I saw this:
http://aeon.co/essays/is-the-many-worlds-hypothesis-just-a-fantasy
In this article the author raises a number of intriguing philosophical challenges against the so-called "many worlds" interpretations of quantum theory. In particular, the author appears to argue that it is "philosophically and logically incoherent", suggesting that it must contain one or more logically contradictory statements. However, is there actually such a statement? Looking over the objections, I'm not entirely sure I find them convincing, but would be curious to hear from philosophy experts as to exactly whether or not these hold any ground. I've examined quantum mechanics quite a bit, and am not sure that the argument given here properly characterizes it - but nonetheless, I also am open to being totally, and completely wrong, and that's why I want to ask about this. And I'm posting it on this forum because I'd like to hear it from a philosophy pov, not physics, since that's what the author is challenging it upon.

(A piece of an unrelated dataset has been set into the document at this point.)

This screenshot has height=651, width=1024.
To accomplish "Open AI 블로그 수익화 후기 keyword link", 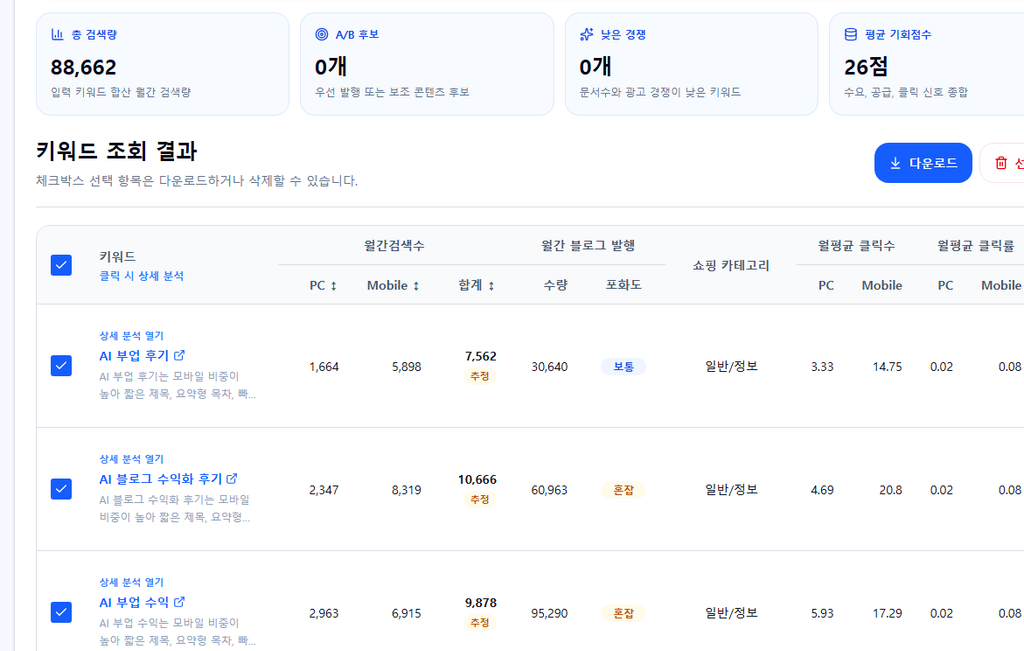I will click(x=161, y=479).
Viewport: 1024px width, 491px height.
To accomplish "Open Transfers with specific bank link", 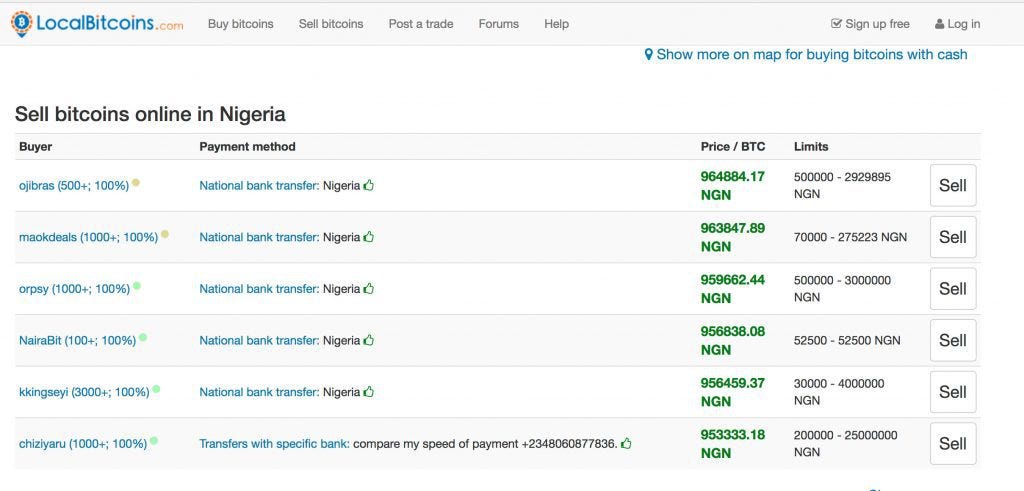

In particular, the points he raises against the many worlds theory are:
The time when the "worlds" split apart is not well-defined - it relies on the same vague notion as Copenhagenism does for the collapse, namely "when a 'measurement' occurs" which is a concept from intuitive natural language, not formal, rigorous mathematics. However I'm not sure this is a fair characterization. The "splitting of worlds" is nothing else than the uncompromising application of the Schrodinger equation to everything, as much as possible. When a particle collides with a barrier in a tunneling event, there is a splitting - this requires no vagary, it can be seen right in a direct simulation. When these superposed waves collide with detectors that read which side the particle went through, then the detector system is predicted to form a superposition by the same equation applied to the combined particle + detector system as a whole. The "branches" come from that alone, the expansion of superposition due to the linear nature of the equation, not some ill-defined process. The wave is in a very high-dimensional space, so we have no real hope of simulating this on a computer, however. Granted that as it's a smooth evolution, there is not a precise instant where the branches form, but it, I'd believe, has the same qualitative character as the initial splitting of the particle.

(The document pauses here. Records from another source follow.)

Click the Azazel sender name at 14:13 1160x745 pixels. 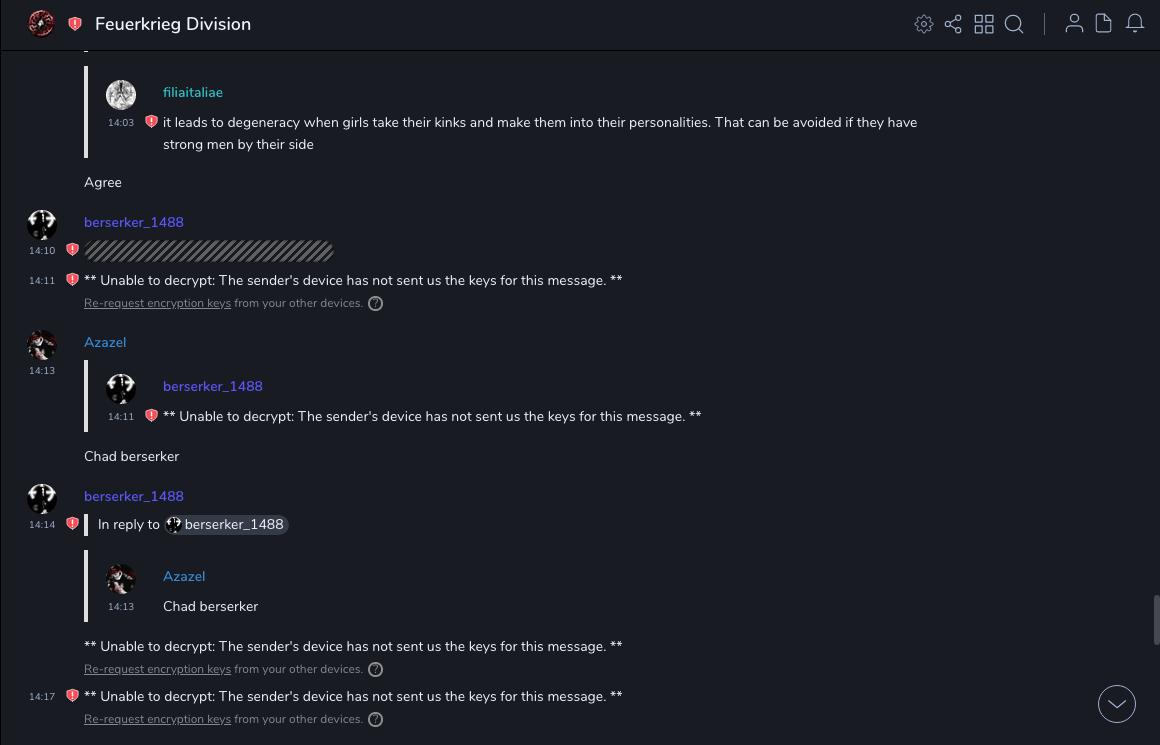(105, 342)
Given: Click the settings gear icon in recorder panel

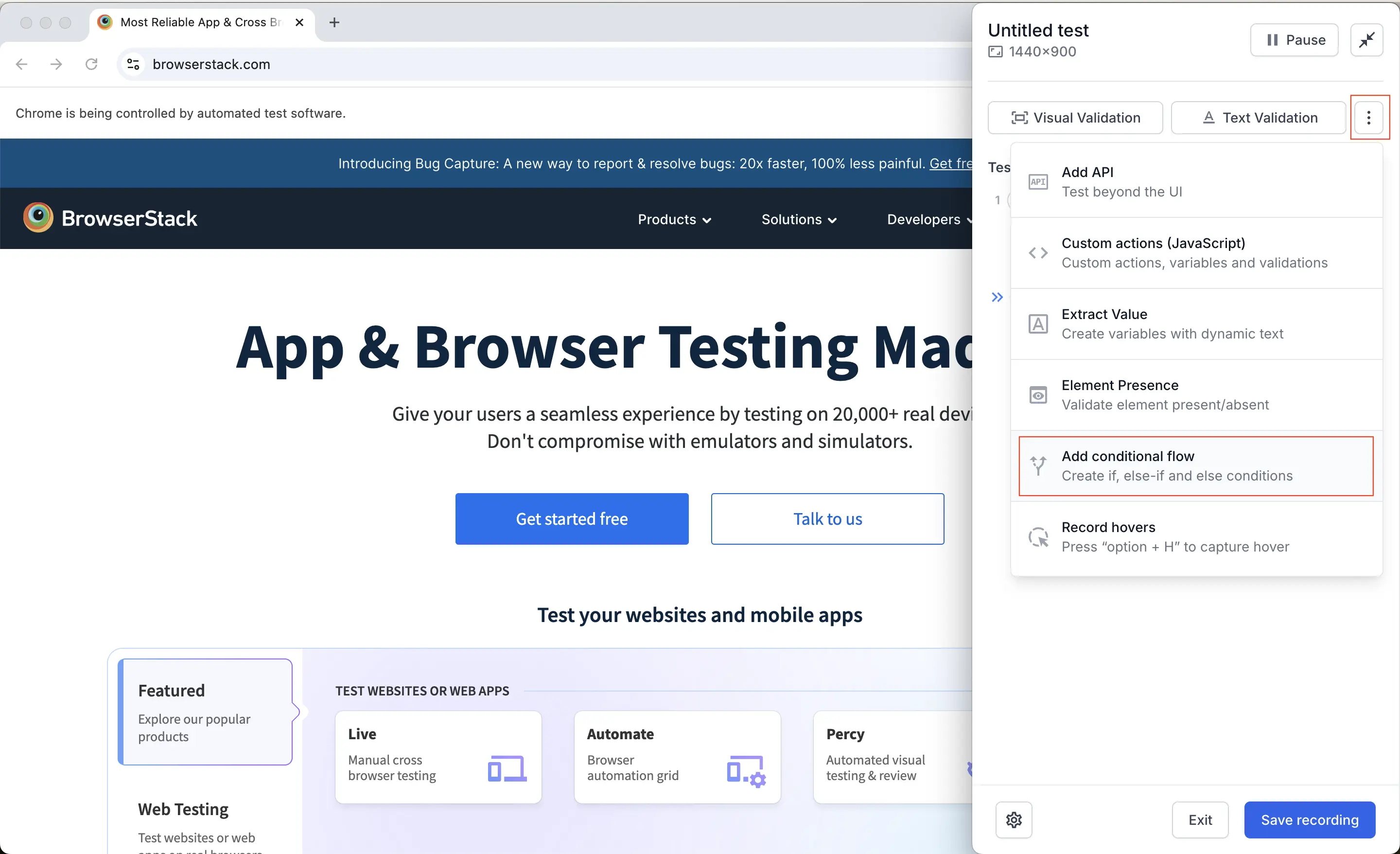Looking at the screenshot, I should tap(1014, 819).
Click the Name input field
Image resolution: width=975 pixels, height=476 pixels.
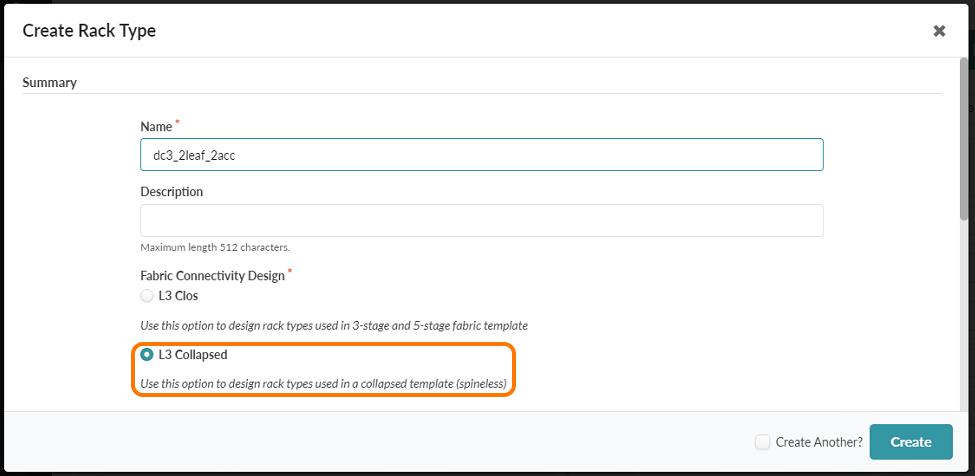tap(481, 154)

The formation of many worlds undermines the concept of "I", namely that the bifurcation of a human under the Schrodinger evolution renders it meaningless. How exactly it does this is not clear from the author's description. To me though, it seems, why can't we just imagine the different branches to be literally different people? If they diverged soon after one's birth, then they could be considered as similar to twins separated at birth, arguably rather different people altogether. But perhaps someone here more well-versed in this issue could actually elucidate this in a logically well-parsed-out manner.

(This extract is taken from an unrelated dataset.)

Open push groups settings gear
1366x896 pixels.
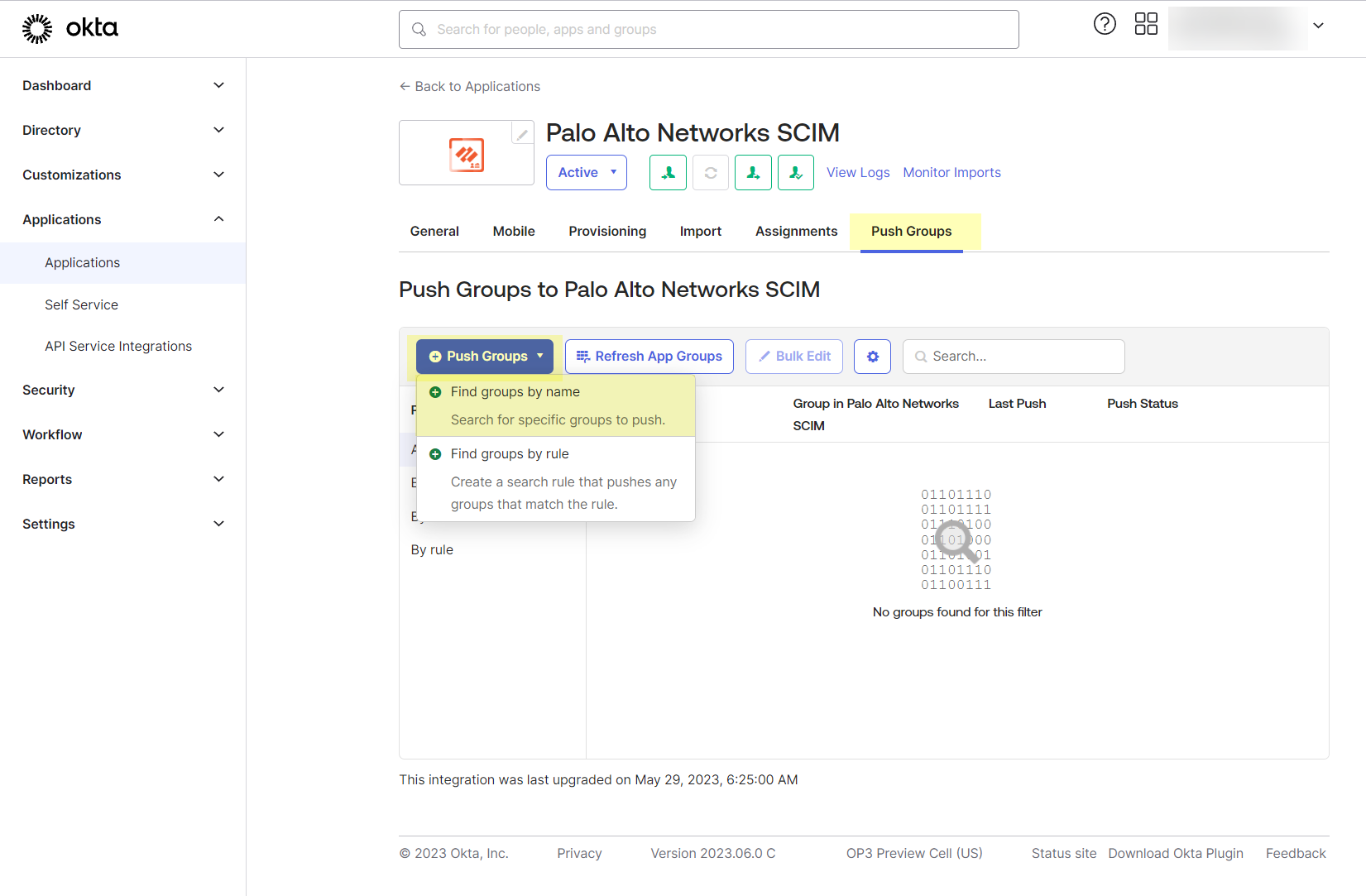[872, 357]
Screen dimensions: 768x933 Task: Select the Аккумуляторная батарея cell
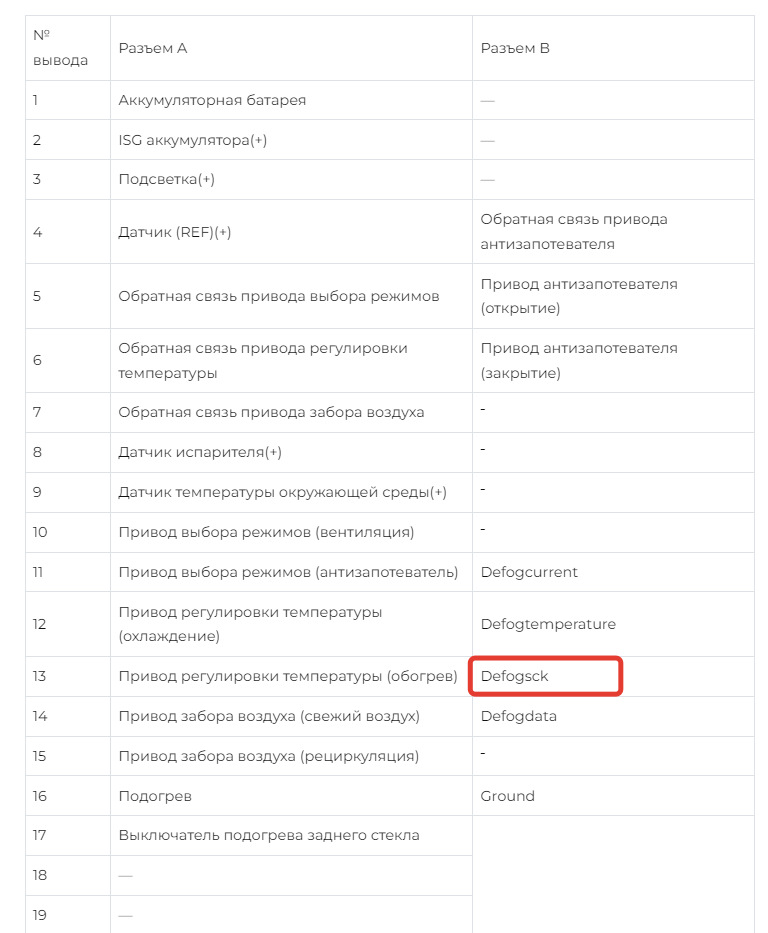(212, 100)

The interpretation has no way to prove or refute its truth, there is no way to detect the "parallel universes". However, this seems to be a problem that plagues all quantum interpretations - we do not, with the framework of existing quantum theory, have any way to tell them apart, because the actual predictive theory of quantum mechanics is the math, which gives one tool - the Born rule - to connect the wave functions to the results of experiments, and that is shared by essentially all interpretations. The one exception may be the "objective collapse" interpretations as these actually do in fact predict a slightly altered statistics (but then again one can also fudge them so as to make this undetectable in light of new data coming in - but I'd think that at some point that would have to necessarily degenerate to special pleading and we'd have to say it's less likely this interpretation is true.). Any actual resolution would seem contingent upon discovering something beyond quantum mechanics that sets one interpretation as the correct one (while also rendering quantum mechanics only an approximate theory to something deeper) - which is exactly what the advocates that the author dismisses argue.
There's others too, but I think I'll stop here. So I'm curious: do these problems pose an intractable philosophical challenge that renders MWI useless? The other thing I notice is that he seems to rely heavily on popular-culture and layman characterizations of the theory, instead of the actual theory itself.
If anything, to me the big problem with MWI is the one which inspired it: the problem of reconciling the unicity of our observations of the universe and experimental measurements with the inherent pluralism of the Schrodinger equation. In particular, given that it involves a bifurcation of the observer as per Schrodinger, it is not clear why our train of subjective experience must follow only one path, and furthermore, what determines which path it follows (e.g. why does this coincide with the Born rule statistics?).